**Bob Evans** (0:00)
Hello, my friends, and welcome back to Cloud Wars Minute. Early this year, OpenAI jumped into the Cloud Wars Top 10 in the number 10 spot. It's a little tricky. I generally do not include privately held companies on the Cloud Wars Top 10 because there's just a lack of financial transparency that makes it hard to gauge exactly where these privately held companies stand. But because of the impact OpenAI has had, moving from the ChatGPT explosion three and a half years ago up to now, their move very aggressively in the enterprise, I feel that they are a player of a major type with huge potential, both in what they're doing themselves and the partnerships they have, and also the competitors that they're going to make along the way. So there was an event last week, or an event this week, sorry, that OpenAI held with some customers talking about their enterprise strategy, their direction, their developments, and what's going on. I wanted to share a few of the highlights from that. The biggest one turns out to be that right now, the enterprise part of the OpenAI business, as opposed to the consumer part with the early ChatGPT and all, the enterprise part of the business will very soon be the biggest, and I think it is currently the fastest growing part of OpenAI.
By the end of the year, that will absolutely be the case. The event was hosted by Chief Revenue Officer Denise Dresser. She had had a great 14-year career at Salesforce and Slack before joining OpenAI at the beginning of this year. She said that the enterprise revenue at OpenAI is now 40 percent of total revenue, and by the end of this year, six months from now, it will be 50 percent.
When it hits that, it will be at least half of the revenue, and that growth rate shows that it's not only the biggest, but the fastest growing. Now, if we try to quantify that a little, she said that OpenAI has two million enterprise customers right now. A year ago, she said it was one million. Now, two million customers, they're not all giant companies, they're not all paying OpenAI a lot of money, but what they're doing is seeding the way for future opportunities and growth. So, if we try to quantify, you know, what do these percentages mean here? How does that equate to raw dollars? Early this year, OpenAI hinted that they're on about a $25 billion run rate. And that was early this year. The growth rates they're talking about, they say there's never been a company growing at scale, the way that we have, the rate we have. You know, I think it's not all unreasonable. In fact, I think it's probably a conservative guess to say that they'll grow 60% this year, making that $25 billion run rate by the end of this year, $40 billion. And if that's the case, 50% of the $40 billion that goes to the enterprise, it'd be a $20 billion business at a fairly conservative guess. If you get more aggressive, you know, it could be upwards more close to $25 billion, which puts them, you know, makes them a bigger, faster growing enterprise AI software player than Workday, then Palantir, then ServiceNow, about as big as Oracle's software business and about as big as SAP's. So they could be, you know, the second biggest enterprise software player behind Salesforce.
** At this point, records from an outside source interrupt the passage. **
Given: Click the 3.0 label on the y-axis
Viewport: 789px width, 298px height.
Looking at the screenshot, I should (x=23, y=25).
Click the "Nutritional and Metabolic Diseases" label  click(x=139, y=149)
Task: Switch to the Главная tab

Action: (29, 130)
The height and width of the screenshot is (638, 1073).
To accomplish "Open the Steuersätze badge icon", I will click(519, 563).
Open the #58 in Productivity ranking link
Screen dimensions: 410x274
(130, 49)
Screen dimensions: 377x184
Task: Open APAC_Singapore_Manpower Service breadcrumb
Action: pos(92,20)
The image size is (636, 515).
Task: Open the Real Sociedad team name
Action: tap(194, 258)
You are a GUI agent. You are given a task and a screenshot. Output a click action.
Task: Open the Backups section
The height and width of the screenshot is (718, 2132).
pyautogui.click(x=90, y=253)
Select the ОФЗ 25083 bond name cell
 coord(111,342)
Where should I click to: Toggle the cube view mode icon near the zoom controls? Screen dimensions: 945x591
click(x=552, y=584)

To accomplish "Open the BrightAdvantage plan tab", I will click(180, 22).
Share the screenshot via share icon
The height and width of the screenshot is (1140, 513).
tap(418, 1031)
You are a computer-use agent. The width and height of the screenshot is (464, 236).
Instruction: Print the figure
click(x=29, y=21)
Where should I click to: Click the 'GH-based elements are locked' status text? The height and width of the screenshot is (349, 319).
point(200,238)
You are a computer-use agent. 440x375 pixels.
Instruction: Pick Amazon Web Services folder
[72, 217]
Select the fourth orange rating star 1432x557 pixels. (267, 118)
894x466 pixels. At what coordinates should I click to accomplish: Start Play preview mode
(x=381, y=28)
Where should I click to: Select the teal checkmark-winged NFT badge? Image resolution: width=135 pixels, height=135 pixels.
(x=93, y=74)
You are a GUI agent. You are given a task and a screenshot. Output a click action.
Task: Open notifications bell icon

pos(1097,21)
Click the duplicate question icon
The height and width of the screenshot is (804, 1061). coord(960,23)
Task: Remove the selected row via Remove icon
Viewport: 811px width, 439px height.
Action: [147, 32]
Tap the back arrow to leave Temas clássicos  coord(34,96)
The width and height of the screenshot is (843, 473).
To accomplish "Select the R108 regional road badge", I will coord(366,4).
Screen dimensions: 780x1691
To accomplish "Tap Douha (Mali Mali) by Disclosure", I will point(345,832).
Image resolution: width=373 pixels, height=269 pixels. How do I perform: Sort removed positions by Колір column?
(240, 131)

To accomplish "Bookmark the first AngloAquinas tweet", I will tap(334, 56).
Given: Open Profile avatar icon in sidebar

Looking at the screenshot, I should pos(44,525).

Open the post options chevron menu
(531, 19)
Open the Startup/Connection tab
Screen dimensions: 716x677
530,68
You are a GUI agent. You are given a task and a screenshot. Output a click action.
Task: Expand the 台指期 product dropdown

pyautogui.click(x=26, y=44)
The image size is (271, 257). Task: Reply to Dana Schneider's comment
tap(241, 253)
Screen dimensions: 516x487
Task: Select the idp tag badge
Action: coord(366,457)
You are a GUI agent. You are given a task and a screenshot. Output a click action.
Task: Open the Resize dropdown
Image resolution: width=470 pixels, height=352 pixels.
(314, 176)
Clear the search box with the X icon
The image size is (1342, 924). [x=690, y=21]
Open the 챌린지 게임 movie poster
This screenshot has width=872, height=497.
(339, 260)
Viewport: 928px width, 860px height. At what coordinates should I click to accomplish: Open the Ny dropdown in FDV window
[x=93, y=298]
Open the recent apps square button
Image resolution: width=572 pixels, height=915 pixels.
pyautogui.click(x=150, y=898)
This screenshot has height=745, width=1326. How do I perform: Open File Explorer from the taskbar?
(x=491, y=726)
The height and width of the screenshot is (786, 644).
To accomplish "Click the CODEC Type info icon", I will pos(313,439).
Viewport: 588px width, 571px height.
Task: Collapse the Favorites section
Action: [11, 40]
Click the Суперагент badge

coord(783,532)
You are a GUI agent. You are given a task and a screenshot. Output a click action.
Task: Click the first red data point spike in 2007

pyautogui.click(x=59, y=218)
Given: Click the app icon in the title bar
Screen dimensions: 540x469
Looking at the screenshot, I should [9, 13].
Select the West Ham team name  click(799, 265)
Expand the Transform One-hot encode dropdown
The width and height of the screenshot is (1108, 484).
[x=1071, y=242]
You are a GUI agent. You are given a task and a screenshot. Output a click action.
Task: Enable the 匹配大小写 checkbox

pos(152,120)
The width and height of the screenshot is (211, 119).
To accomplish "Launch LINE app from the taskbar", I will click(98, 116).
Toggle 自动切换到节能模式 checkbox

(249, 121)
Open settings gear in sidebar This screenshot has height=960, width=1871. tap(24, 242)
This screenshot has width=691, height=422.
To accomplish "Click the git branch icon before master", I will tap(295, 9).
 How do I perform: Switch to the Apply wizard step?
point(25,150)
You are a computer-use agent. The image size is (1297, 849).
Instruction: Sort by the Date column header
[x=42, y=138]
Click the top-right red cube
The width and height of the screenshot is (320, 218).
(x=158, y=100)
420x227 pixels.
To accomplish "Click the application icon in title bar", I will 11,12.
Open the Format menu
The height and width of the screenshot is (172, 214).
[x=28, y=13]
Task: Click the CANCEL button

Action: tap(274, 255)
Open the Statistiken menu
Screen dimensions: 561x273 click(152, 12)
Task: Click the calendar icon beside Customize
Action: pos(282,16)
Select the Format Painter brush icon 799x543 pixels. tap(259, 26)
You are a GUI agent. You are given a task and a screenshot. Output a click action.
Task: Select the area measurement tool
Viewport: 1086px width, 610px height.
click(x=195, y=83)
Still not perfectly clear exactly where they're going. They do seem to be developing a very heavy industry-specific strategy that they're putting together. Financial services, health care are among two of their biggest that they're going after. And as I said, early this year, OpenAI joined the Cloud Wars Top 10 in the number 10 spot. There's lots of talk about, for both OpenAI and perhaps even Anthropic, having registered for IPOs. And if that comes to pass, the numbers would not only be astonishing for each company, but the requirements then for being a publicly traded company would open up a great deal of financial visibility for everyone to see exactly how big these companies are, where the money is coming in, their profitability, growth rates, and so forth. So this was an interesting peek into there. I've got a detailed article later this morning at cloudwars.com that talks about some customer touch points, some priorities that Denise Dresser discussed, that they've come across now with customers.
Among the big ones there were the enterprise focus, that these big customers see that there's a lot of potential in the technology that OpenAI has, but does OpenAI also have the capability to support this? One of the things Dresser said is by the end of this year, the OpenAI plans to have 300,000 trained consultants for OpenAI Enterprise business. So, a lot's happening there. Competition is great. It's going to make everybody better. Thanks for being with us here at Cloud Wars Minute. I hope you have a fantastic day.